╭─ Source document

Question

A body of mass $2\text{kg}$ has kinetic energy of $400\text{J}$. A constant force of $10\text{N}$ is applied in the opposite direction of velocity. Find the magnitude of the momentum of the body $2\text{s}$ after application of the force.

• A. $40\text{kg m/s}$
• B. $60\text{kg m/s}$
• C. $30\text{kg m/s}$
• D. $20\text{kg m/s}$

Answer 1

The correct option is D $20\text{kg m/s}$

Let the initial velocity of the object is $u_0$
So,
$K.E.=\frac{1}{2}m{u}_0^2$
$400=\frac{1}{2}\times 2\times u_0^2$
$u_0=\sqrt{400}$
$u_0=20\text{m/s}$
For finding the acceleration of body due to opposite force $F=10\text{N}$,
$-F=ma$ [Force is in opposite direction]
$-10=2\times a$
$a=-5{\text{m/s}}^2$
Applying $1^{st}$ equation of motion
$v=u_0+at$
$v=20+(-5)\times 2$
$v=10\text{m/s}$
$\therefore$The momentum $P$ is
$P=mv=10\times 2=20\text{kg m/s}$

╰─
╭─ Raw data

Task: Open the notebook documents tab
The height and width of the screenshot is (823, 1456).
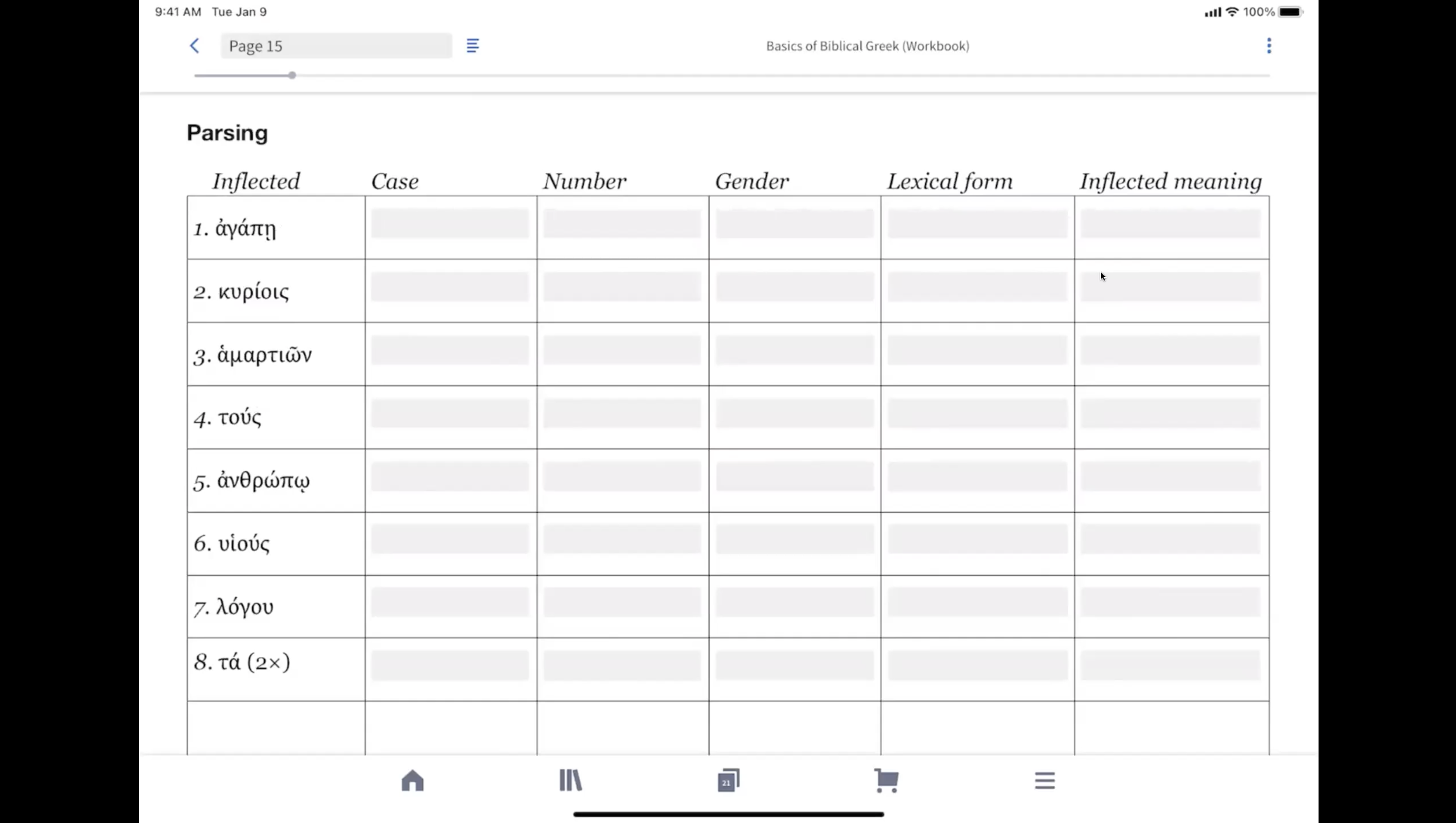Action: (x=728, y=780)
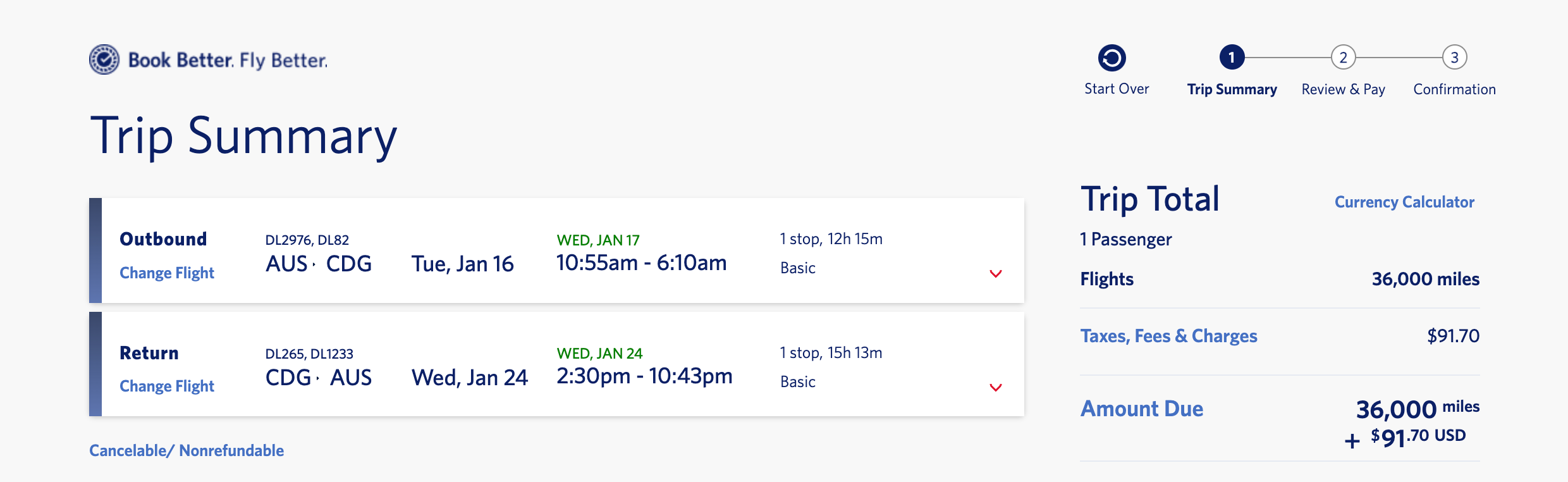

╰─

Exercise instructions -
A. Name every answer choice offered in the momentum problem, giving each letter with its value.
B. In the momentum problem, write out everything from "A body of mass" down to "of the force.", replacing "body" with "object" throughout.
C. Summarize the momentum problem in two sentences.

Complete answers -
A.
A. 40 kg m/s
B. 60 kg m/s
C. 30 kg m/s
D. 20 kg m/s

B.
A object of mass $2\text{kg}$ has kinetic energy of $400\text{J}$. A constant force of $10\text{N}$ is applied in the opposite direction of velocity. Find the magnitude of the momentum of the object $2\text{s}$ after application of the force.

C. A 2 kg body with 400 J of kinetic energy has a constant 10 N force applied opposite to its velocity, and the problem asks for the magnitude of its momentum 2 s later. The solution finds an initial velocity of 20 m/s and an acceleration of -5 m/s², which give a velocity of 10 m/s and a momentum of 20 kg m/s, so option D is correct.